[Start of Attachment]

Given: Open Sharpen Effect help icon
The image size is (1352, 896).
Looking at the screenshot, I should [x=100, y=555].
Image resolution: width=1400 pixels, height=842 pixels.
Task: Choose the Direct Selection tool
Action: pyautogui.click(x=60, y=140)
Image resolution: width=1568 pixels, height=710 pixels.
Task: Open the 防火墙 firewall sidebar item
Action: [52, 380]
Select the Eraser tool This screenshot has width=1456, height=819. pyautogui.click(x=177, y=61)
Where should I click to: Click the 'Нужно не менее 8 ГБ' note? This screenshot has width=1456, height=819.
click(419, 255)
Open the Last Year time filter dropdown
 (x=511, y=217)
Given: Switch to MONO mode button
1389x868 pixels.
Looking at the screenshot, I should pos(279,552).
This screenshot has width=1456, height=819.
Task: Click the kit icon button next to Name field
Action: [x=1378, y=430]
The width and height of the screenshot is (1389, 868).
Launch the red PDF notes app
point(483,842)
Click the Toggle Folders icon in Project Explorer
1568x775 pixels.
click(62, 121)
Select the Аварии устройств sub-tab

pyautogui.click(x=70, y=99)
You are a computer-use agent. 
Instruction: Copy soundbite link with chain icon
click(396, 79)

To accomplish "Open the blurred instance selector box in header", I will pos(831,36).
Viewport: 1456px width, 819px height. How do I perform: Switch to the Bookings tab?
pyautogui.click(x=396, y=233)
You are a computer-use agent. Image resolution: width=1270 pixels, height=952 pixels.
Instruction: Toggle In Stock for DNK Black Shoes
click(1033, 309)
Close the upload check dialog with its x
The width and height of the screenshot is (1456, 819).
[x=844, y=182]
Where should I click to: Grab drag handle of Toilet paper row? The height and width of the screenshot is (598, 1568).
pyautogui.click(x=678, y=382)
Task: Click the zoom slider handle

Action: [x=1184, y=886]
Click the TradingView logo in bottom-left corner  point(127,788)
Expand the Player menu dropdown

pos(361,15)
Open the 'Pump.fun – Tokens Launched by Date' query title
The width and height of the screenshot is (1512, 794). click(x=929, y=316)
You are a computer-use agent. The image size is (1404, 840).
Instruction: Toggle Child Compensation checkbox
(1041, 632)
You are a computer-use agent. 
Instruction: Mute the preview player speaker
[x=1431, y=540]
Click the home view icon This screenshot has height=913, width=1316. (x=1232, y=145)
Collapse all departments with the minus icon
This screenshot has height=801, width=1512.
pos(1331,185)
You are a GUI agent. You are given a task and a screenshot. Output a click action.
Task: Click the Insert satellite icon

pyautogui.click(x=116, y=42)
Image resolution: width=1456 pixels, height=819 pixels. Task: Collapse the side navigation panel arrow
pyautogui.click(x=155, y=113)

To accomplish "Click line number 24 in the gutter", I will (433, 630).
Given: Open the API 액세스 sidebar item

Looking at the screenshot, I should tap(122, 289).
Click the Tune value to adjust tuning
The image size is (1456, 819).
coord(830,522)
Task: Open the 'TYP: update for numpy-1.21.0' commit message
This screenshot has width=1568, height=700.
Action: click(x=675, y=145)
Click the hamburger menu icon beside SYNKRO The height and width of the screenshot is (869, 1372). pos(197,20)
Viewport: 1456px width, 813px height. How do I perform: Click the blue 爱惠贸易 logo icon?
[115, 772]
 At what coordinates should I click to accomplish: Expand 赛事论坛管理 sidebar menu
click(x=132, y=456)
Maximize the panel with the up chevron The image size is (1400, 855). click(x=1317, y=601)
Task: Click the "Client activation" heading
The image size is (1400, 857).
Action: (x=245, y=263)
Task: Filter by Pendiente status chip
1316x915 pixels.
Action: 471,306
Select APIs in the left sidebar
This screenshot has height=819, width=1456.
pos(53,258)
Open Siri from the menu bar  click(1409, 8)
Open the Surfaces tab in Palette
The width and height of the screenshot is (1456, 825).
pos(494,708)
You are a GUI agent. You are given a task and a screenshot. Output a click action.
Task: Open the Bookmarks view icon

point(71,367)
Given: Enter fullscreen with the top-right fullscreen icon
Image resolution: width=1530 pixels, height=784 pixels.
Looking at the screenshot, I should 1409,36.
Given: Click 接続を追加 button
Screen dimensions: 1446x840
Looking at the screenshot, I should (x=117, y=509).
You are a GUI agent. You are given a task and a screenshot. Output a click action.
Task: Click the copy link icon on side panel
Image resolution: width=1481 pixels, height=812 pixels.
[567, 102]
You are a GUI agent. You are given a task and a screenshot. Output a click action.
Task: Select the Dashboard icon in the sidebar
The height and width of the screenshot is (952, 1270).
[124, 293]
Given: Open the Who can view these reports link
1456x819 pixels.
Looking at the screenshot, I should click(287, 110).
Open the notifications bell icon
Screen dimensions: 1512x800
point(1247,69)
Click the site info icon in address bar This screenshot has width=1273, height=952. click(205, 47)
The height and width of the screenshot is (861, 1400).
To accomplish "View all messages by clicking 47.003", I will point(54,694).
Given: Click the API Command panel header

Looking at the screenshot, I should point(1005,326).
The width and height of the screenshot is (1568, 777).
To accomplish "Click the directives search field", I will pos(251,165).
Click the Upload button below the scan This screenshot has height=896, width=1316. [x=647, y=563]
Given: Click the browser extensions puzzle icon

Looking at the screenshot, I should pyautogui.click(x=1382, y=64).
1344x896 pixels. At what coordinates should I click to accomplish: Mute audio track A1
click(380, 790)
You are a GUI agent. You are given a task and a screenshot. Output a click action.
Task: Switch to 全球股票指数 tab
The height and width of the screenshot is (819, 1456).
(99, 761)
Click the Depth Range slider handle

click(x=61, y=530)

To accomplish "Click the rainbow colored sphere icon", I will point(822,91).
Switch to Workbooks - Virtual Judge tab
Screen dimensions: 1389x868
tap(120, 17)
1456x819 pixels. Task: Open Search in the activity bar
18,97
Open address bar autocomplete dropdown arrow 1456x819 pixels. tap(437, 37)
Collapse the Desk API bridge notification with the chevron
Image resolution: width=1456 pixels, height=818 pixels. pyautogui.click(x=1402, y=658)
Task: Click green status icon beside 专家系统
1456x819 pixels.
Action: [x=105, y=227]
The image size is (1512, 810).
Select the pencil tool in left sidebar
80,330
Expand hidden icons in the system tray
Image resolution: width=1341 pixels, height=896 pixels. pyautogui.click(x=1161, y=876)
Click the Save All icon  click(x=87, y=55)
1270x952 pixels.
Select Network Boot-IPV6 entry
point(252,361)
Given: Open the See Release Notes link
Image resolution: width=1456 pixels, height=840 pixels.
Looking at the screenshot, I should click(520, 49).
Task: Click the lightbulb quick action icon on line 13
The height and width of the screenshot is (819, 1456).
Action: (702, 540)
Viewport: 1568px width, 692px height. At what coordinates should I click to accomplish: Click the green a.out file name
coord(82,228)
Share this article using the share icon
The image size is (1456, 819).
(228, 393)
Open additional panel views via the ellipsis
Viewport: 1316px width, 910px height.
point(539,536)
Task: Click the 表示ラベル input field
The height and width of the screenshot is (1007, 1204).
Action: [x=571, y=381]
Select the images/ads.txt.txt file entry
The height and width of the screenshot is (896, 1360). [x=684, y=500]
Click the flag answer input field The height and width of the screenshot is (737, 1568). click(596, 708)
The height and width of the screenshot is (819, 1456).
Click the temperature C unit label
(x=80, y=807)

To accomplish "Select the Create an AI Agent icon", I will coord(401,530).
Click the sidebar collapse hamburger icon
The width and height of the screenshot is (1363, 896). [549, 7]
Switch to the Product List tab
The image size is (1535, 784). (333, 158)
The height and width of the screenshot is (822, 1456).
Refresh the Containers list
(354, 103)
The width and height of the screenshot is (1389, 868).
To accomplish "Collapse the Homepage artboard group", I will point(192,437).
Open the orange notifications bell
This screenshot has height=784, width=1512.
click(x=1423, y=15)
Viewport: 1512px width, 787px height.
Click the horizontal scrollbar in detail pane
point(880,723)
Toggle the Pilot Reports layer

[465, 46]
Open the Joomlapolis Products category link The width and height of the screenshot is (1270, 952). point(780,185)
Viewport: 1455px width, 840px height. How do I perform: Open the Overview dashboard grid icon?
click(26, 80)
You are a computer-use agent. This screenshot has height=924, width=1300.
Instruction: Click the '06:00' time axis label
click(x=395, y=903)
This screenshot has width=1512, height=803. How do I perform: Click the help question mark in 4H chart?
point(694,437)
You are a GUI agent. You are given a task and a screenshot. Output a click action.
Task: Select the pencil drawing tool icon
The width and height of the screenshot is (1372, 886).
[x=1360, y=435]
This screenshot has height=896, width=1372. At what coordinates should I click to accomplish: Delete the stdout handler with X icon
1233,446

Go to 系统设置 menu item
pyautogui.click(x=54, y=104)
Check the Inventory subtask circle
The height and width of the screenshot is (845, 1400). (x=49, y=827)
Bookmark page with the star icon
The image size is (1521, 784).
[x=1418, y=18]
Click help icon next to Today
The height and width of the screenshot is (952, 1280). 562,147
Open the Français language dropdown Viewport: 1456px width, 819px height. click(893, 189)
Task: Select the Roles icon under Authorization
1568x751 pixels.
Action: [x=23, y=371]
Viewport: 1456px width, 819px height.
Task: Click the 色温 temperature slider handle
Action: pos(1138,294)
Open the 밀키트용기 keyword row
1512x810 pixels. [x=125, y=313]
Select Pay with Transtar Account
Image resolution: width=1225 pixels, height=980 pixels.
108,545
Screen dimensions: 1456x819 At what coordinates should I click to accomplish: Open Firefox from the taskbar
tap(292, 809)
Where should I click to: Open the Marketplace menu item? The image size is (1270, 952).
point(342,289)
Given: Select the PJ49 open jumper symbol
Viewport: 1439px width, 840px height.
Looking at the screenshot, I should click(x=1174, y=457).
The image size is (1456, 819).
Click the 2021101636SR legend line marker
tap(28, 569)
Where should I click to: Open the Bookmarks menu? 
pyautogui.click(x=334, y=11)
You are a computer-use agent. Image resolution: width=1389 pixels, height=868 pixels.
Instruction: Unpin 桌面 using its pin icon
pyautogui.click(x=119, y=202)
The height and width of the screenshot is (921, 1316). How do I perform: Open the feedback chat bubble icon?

[End of Attachment]

## Brief
Begin with the line that contains "Instruction: Unpin 桌面 using its pin icon" and end with the last line of the records; set down every line in that span exactly, and nothing else.

## Task output
Instruction: Unpin 桌面 using its pin icon
pyautogui.click(x=119, y=202)
The height and width of the screenshot is (921, 1316). How do I perform: Open the feedback chat bubble icon?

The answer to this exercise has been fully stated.